Confronted by just such a situation, this Court concluded that adequate protection of the interests of contract buyers required that such sales be treated, with some exceptions, in the same manner as mortgage foreclosures. The Court determined that foreclosure of such vendors' liens should be conducted pursuant to Ind.Rules of Trial Procedure, Rule 69(c), and the mortgage foreclosure statute, Ind. Code § 32-8-16-1 et seq. Skendzel v. Marshall (1973), 261 Ind. 226, 301 N.E.2d 641. The contract at issue in Skendzel provided a sale price of $36,000; the original seller's heirs sought forfeiture, including the $21,000 already paid on principal plus repossession of the real estate. This Court found that such "would have led to unconscionable results requiring the intervention of equity." Id., 261 Ind. at 241, 301 N.E.2d at 650.
The Skendzel ruling recognized that there would be situations in which simple forfeiture would be entirely equitable, such as against an absconding vendee or against one who had made minimal payments at the time of the default. Nevertheless, the decision that most contract sales should be *65 treated as though they were mortgage foreclosures gave to the defaulting purchaser substantial rights which he did not have under traditional rules of contract enforcement. Among these were mechanisms for notice, stay of execution, supervision of the sale by a public officer, advertising requirements, and the like, which are a part of the mortgage foreclosure statute. It also tended to insure that damages sought by the seller would bear a relationship to the commercial reality of the transaction.
This is not to say that such procedures guarantee that equity is achieved in every case and it was apparently this concern which led the Court of Appeals to hold that a mortgagee seeking to collect on a deficiency judgment after he has repurchased the mortgaged property at a sheriff's sale should be obligated to present evidence that the property purchased had a fair market value less than the amount owed on the contract at the time of sale. Judge Ratliff noted that it is possible that a vendor could appear at a foreclosure sale (as here, where Hall was the only bidder), purchase the property for a mere percentage of its fair market value and then seek enforcement of his deficiency judgment for the full amount of the remaining debt. "In essence, the vendor/mortgagee would have the absolute right to reap a double recovery in every case." Arnold, 481 N.E.2d at 413.

--------------------------------

Please resume the court opinion on treating land contract sales as mortgage foreclosures, picking up right after its final sentence. The material that comes next has nothing to do with this.

- **Information shown**:

--------------------------------

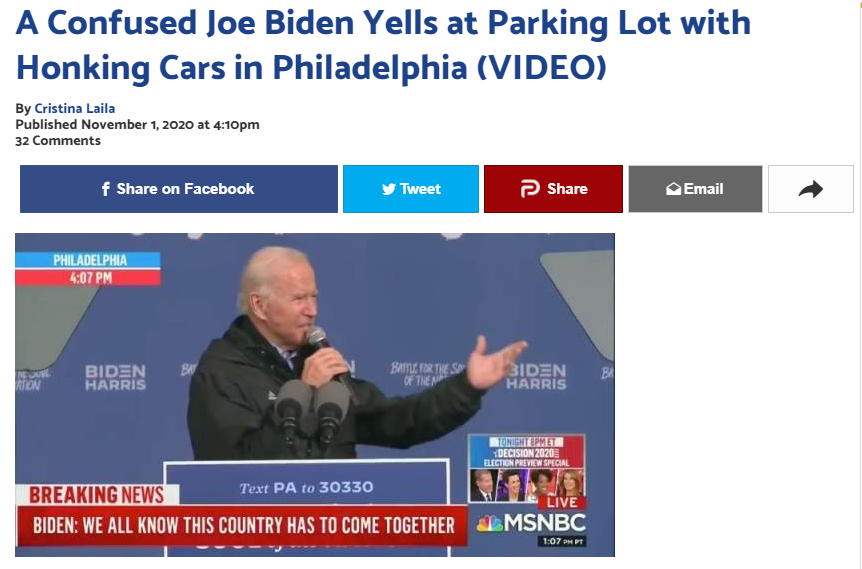Share the article on Facebook

tap(179, 189)
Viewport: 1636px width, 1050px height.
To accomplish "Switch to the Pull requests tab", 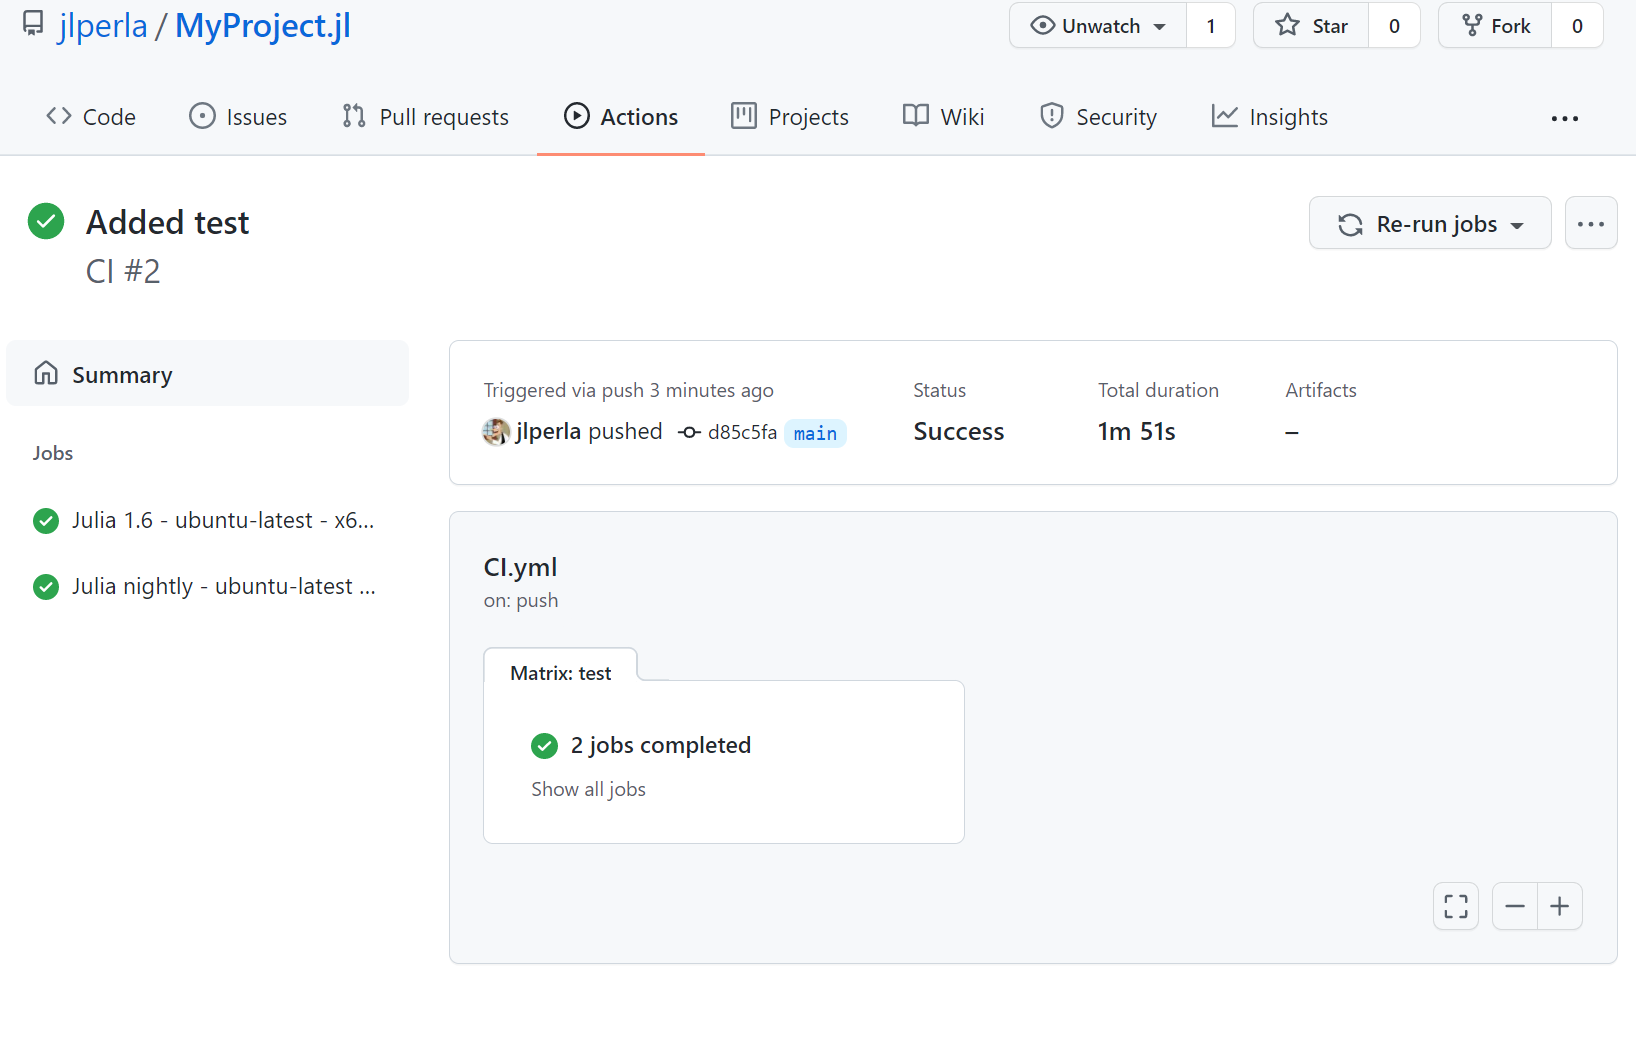I will [x=425, y=117].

--------------------------------

- **Exercise result**:
We agree that equity would demand a remedy for such a wrong, but find ourselves unable to conclude that the best way to assure that such does not occur is to require every mortgagee to provide the court with evidence that the fair market value of the property at the time of the foreclosure sale is less than the balance of the debt then due.
One whose interest in property has been sold by the sheriff need not accept the results of the sale without question. He has the right to seek that the sale be set aside. This has been true for some time. Sherry v. Nick of the Woods (1850), 1 Ind. 575. Where it appears that the results of a sale are such that entry of a deficiency judgment is shocking to the court's sense of conscience and justice, the sale may be set aside or the request for a deficiency judgment denied. However, mere allegation that the price paid for the land at the sale is inadequate will not suffice. The law presumes that the sheriff's sale provides a decent method by which value can be fixed, Markel v. Evans (1874), 47 Ind. 326, though this may not always be true in fact. Moreover, proof that there was but one bidder at the sale will not serve, by itself, to rebut the presumption that the bid represents the value of the property or serve as an adequate basis to invalidate the sale. Cole v. Prudential Insurance Co. of America (1937), 181 Okla. 47, 73 P.2d 119.
Where a vendee believes that the value is wholly inadequate, it is he who must bring the matter before the court. The court has the authority and the duty to consider whatever evidence is presented and do equity. "Mere inadequacy of price alone may be sufficient to justify setting the sale aside. To have this effect, however, the disparity between the value of the property sold, and the price paid, must be so great as to shock the sense of justice and right." Branch v. Foust (1891), 130 Ind. 538, 543, 30 N.E. 631, 633.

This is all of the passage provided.